TASK STATEMENT
Report each line of the listing below that holds "column".
------------------------------------------------------------------------
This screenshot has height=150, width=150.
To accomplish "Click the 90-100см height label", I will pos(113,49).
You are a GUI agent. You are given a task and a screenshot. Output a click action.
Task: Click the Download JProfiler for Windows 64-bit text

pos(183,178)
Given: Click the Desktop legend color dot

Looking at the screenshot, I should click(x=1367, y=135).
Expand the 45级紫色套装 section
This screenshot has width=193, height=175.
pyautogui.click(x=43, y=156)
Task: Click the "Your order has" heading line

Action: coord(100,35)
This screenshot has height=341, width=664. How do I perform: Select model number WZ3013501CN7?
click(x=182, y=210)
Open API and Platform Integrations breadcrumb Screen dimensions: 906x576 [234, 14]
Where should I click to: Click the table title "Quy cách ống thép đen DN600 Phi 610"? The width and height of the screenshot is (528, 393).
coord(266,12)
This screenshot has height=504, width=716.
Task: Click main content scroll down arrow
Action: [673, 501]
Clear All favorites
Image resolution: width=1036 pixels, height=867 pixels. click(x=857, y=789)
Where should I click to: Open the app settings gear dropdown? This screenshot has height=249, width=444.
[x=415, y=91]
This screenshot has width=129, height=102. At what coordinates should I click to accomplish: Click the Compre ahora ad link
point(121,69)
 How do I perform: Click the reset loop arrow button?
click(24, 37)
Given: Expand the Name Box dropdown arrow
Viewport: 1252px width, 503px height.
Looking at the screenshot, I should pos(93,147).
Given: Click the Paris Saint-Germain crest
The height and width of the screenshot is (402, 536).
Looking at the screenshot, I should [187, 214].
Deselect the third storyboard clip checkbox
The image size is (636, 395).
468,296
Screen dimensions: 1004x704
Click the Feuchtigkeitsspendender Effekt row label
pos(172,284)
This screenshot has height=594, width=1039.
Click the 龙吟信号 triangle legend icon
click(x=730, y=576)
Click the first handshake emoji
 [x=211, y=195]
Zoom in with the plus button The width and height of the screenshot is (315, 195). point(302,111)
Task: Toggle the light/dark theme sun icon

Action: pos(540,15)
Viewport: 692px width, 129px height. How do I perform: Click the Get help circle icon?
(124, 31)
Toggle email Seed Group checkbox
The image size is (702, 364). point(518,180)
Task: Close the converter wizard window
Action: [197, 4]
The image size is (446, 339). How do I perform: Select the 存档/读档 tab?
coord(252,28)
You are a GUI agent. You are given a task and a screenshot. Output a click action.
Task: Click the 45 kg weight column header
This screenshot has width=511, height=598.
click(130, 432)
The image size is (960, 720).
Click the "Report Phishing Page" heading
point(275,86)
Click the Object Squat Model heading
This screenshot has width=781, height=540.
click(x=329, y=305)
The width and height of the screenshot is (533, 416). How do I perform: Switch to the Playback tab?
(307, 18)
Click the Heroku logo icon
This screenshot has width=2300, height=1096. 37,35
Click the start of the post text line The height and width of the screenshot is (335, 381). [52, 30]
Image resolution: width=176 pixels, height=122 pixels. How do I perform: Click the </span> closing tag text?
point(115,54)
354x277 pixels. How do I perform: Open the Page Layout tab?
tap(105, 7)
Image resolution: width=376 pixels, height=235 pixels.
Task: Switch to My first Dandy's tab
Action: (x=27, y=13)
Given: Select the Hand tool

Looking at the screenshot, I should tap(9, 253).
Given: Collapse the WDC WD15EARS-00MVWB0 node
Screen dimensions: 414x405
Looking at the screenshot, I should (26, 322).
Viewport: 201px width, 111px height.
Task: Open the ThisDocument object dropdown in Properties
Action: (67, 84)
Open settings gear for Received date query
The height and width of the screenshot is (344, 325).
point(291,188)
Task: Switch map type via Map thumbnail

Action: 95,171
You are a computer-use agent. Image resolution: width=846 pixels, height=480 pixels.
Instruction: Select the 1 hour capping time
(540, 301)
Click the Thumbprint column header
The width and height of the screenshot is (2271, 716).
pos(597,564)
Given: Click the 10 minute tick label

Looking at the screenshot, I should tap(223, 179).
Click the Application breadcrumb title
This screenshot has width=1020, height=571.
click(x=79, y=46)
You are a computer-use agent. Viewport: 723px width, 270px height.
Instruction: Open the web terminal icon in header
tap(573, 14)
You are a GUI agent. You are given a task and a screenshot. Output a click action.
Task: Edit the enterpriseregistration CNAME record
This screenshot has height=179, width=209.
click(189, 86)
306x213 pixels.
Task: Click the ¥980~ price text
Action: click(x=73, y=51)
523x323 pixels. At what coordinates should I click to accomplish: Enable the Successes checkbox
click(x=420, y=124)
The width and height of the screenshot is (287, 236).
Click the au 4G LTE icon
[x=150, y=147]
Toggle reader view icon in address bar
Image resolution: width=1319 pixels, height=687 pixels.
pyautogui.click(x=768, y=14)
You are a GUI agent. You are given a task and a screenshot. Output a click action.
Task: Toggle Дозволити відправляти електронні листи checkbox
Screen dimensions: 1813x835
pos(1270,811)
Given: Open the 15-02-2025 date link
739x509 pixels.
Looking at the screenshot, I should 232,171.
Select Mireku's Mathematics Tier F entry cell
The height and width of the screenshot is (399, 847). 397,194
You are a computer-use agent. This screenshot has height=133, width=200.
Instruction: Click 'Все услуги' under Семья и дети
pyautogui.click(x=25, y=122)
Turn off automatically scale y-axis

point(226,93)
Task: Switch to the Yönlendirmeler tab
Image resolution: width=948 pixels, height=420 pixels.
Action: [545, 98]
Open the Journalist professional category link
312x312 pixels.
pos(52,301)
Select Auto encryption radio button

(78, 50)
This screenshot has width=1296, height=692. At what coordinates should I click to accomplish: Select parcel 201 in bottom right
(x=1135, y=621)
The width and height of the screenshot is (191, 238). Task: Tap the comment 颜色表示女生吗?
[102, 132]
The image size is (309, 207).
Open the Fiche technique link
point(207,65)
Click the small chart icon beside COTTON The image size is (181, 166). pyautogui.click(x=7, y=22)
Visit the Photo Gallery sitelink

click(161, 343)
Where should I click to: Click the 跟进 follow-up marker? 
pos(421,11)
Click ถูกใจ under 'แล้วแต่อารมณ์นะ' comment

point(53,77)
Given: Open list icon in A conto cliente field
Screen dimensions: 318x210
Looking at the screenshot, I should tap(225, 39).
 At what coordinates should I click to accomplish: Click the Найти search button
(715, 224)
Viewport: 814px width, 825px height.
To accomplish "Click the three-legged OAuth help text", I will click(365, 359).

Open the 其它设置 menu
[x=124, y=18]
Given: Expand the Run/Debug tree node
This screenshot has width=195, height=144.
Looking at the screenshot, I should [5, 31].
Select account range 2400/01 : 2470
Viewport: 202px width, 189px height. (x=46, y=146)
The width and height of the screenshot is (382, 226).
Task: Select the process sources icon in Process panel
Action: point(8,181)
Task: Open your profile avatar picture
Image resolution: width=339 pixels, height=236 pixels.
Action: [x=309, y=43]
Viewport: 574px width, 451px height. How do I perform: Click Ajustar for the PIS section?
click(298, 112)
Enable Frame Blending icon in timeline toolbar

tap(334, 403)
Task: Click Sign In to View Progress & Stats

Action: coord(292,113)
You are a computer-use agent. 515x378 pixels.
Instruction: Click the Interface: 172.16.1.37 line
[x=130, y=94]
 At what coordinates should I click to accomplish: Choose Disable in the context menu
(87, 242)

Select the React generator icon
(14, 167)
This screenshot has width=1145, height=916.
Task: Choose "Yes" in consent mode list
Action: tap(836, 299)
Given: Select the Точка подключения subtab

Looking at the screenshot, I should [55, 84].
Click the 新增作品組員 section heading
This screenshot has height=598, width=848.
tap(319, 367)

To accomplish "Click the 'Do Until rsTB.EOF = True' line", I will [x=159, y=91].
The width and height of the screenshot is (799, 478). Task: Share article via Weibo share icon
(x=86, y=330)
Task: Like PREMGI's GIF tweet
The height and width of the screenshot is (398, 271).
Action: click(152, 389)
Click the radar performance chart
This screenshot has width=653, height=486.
------------------------------------------------------------------------
EXPECTED OUTPUT
Task: Click the 45 kg weight column header
Click the Thumbprint column header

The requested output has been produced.